Wenn mich jemand fragen sollte, ob Kant kinderlieb sei, würde ich ohne zu zögern mit ja antworten, nach einigem Zögern jedoch mit nein. Solange natürlich meine Mitmenschen, etwa meine Frau, Kant nur für mein ganz persönliches Hirngespinst halten, wird niemand auf die Idee kommen und mir eine solche Frage stellen. Wer aber meine niedergeschriebenen Erlebnisse mit Kant verfolgt, wird verwundert wissen wollen, wie das zusammengeht: Ja und nein als synchrone Antwort auf eine Frage. Denn meine Kinder mag er nicht.
Dabei kann ich bezeugen, dass er beim Anblick eines Kindes stets in eine merkwürdige Verzückung fällt.
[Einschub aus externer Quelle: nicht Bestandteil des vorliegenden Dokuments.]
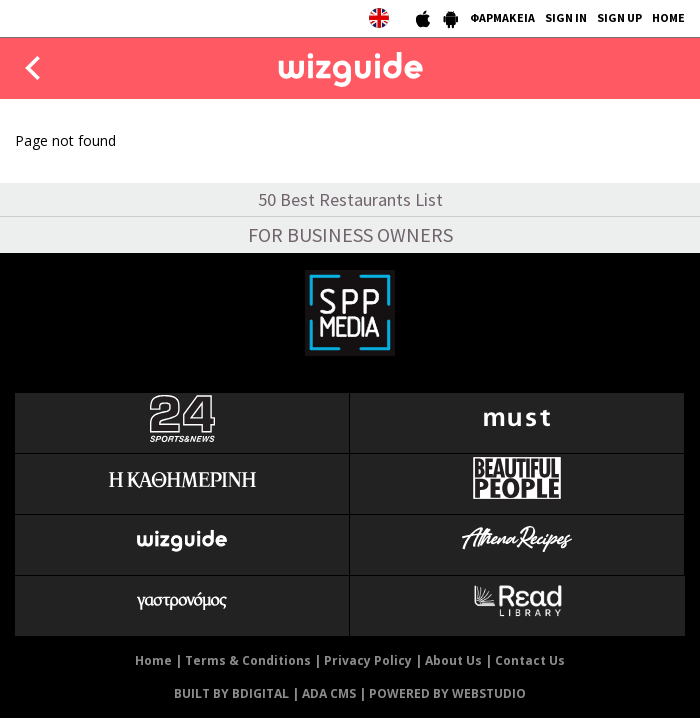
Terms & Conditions (248, 660)
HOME (668, 17)
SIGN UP (619, 17)
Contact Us (530, 660)
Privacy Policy (368, 660)
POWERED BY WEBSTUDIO (447, 693)
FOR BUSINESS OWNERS (350, 234)
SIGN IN (566, 17)
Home (153, 660)
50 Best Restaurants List (350, 199)
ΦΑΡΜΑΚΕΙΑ (502, 17)
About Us (453, 660)
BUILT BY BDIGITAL (231, 693)
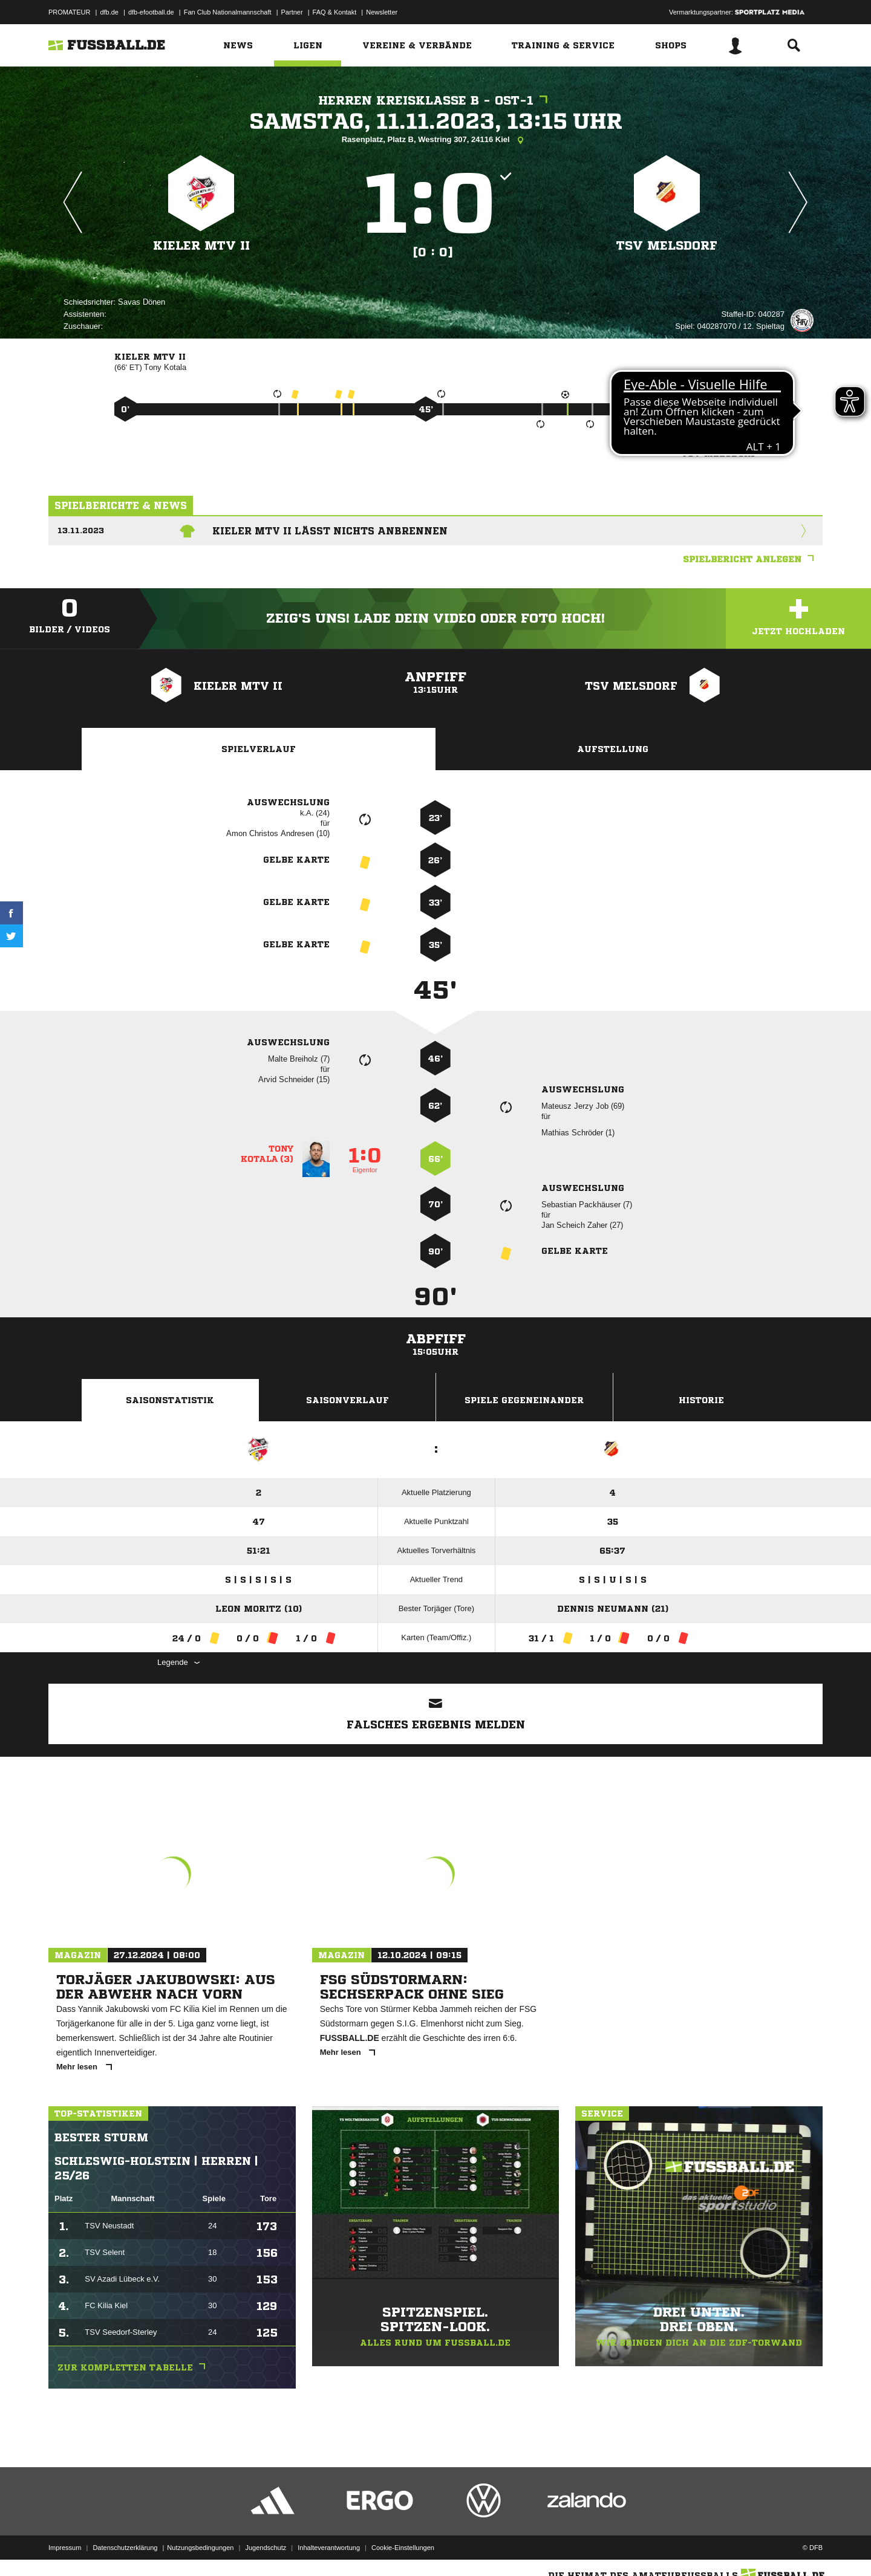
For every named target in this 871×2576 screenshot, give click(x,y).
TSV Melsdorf (666, 245)
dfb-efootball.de (151, 12)
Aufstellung (612, 749)
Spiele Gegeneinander (524, 1400)
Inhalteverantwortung (329, 2547)
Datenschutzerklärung (125, 2547)
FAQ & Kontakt (335, 12)
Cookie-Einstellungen (402, 2547)
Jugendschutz (265, 2547)
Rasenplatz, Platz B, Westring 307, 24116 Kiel (436, 140)
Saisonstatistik (170, 1400)
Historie (701, 1400)
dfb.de (109, 12)
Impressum (64, 2547)
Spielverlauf (258, 749)
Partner (292, 12)
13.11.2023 (80, 530)
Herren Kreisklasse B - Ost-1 (435, 100)
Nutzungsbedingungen (200, 2547)
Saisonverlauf (347, 1400)
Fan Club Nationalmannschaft (228, 12)
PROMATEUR (69, 12)
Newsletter (381, 12)
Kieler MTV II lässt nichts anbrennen (330, 531)
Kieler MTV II (201, 245)
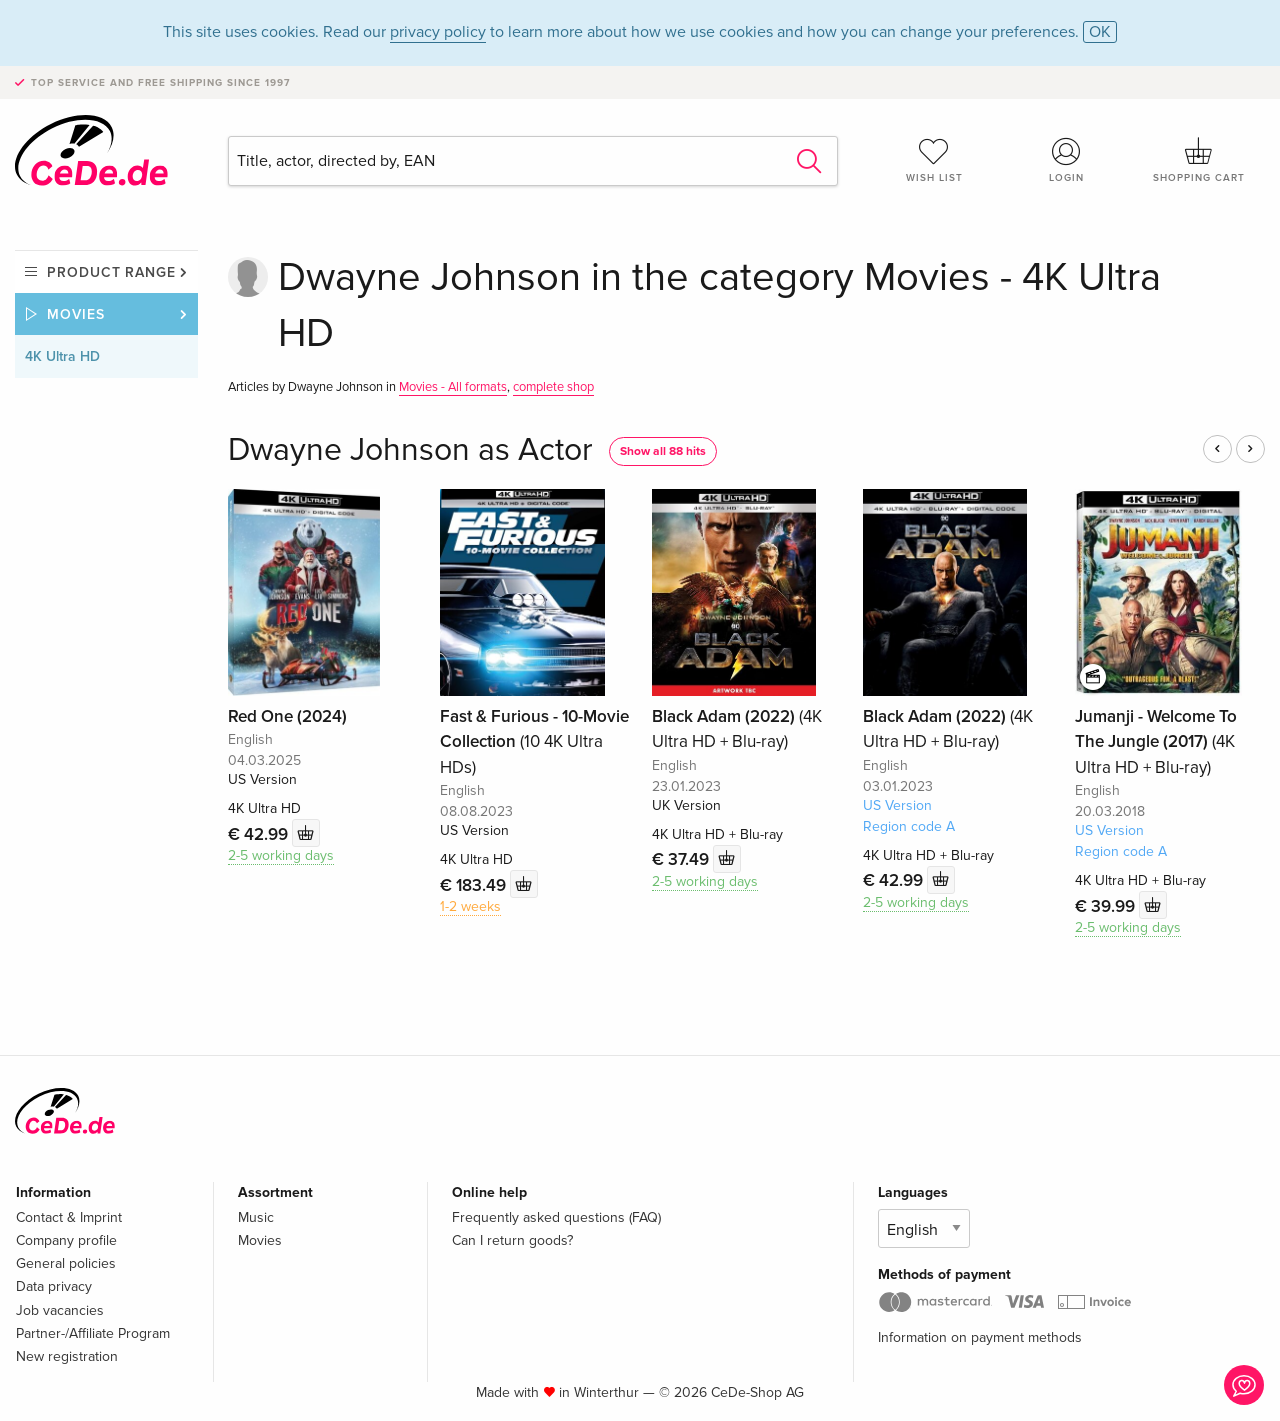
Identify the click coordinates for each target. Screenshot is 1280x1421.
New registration (67, 1356)
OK (1100, 32)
Könnte er weinen, vertraute er mir einmal an, so hätte er gewiss jedesmal mit Tränen der Freude zu kämpfen, sähe er in diese wundervollen kleinen Äuglein. Er verstünde überhaupt nicht, dass die meisten Menschen, dieses, wie er sich ausdrückte, nach Gesellschaften und Kulturen sortierte Pack, nicht auch diese Freude verspürten. Statt dessen fielen die meisten, wenn sie eines Babys ansichtig würden, abrupt in ihr infantilstes Stadium zurück und gäben unverständliche Lalllaute von sich. Kinder seien nichts weniger als Zeugen und Boten des Lebenswillens und hätten deshalb Respekt verdient.
„Die meinen auch?“
Er wusste natürllich, worauf ich anspielte. Denn die meinen mag er, wie gesagt, nicht.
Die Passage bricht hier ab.